> _Entries for finding text and elements_:
— Begin —

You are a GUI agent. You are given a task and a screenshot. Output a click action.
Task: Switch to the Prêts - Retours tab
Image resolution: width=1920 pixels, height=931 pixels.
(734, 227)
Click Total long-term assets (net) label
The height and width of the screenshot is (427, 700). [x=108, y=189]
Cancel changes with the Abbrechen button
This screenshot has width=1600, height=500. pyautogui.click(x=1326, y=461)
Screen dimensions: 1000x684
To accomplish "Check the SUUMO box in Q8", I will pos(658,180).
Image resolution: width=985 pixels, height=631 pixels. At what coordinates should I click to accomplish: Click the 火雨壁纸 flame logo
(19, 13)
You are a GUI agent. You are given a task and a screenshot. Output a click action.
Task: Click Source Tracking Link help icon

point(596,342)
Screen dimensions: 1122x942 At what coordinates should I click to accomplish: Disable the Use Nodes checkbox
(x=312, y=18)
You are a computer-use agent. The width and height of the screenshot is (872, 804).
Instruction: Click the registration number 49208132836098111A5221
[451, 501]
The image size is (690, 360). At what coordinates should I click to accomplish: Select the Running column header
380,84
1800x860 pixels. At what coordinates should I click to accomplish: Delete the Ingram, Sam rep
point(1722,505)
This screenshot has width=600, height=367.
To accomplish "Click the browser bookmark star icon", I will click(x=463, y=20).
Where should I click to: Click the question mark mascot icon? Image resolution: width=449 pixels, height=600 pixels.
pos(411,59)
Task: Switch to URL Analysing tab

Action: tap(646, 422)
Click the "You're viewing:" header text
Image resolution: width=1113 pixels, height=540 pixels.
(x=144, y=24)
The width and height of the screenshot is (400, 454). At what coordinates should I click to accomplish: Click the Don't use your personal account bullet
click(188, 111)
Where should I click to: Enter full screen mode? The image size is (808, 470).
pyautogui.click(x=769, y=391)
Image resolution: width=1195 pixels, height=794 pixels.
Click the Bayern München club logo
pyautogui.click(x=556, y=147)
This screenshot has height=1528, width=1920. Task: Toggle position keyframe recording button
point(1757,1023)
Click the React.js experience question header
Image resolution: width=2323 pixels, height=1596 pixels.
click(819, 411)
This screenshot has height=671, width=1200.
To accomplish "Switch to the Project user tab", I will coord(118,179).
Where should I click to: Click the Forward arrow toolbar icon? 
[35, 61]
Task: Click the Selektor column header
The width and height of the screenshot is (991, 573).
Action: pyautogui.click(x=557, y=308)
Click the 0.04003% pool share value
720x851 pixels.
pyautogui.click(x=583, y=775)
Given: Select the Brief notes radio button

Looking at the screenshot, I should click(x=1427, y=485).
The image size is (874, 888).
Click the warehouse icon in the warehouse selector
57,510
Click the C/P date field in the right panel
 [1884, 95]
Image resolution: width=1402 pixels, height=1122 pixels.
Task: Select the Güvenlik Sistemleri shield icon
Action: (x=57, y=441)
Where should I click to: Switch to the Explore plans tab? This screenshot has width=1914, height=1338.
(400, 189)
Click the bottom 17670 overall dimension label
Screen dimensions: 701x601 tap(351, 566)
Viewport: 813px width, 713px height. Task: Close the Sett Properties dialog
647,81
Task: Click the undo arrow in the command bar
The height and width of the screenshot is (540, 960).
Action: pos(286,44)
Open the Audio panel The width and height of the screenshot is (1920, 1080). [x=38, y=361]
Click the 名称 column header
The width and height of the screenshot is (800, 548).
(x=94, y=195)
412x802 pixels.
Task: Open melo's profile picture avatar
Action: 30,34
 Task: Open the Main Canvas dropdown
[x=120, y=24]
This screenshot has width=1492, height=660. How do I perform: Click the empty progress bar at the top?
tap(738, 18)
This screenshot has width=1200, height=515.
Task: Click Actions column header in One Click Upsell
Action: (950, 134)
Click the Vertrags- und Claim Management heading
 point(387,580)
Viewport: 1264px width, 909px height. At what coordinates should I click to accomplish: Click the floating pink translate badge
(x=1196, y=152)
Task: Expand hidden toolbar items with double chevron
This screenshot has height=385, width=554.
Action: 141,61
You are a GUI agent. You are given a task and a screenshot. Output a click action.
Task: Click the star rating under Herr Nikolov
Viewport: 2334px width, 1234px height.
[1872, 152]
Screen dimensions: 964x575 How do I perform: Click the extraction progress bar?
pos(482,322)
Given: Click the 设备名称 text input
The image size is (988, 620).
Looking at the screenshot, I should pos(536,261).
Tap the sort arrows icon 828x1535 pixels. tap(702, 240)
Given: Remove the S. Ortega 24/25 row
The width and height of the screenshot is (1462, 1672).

— End —

> _Requirements_: Show each line above that contains the word "Where", matching its case exactly.

> _Reply to the exercise_:
Where should I click to: Click the question mark mascot icon? Image resolution: width=449 pixels, height=600 pixels.
Where should I click to: Enter full screen mode? The image size is (808, 470).
Where should I click to: Click the Forward arrow toolbar icon? 
Where should I click to: Switch to the Explore plans tab? This screenshot has width=1914, height=1338.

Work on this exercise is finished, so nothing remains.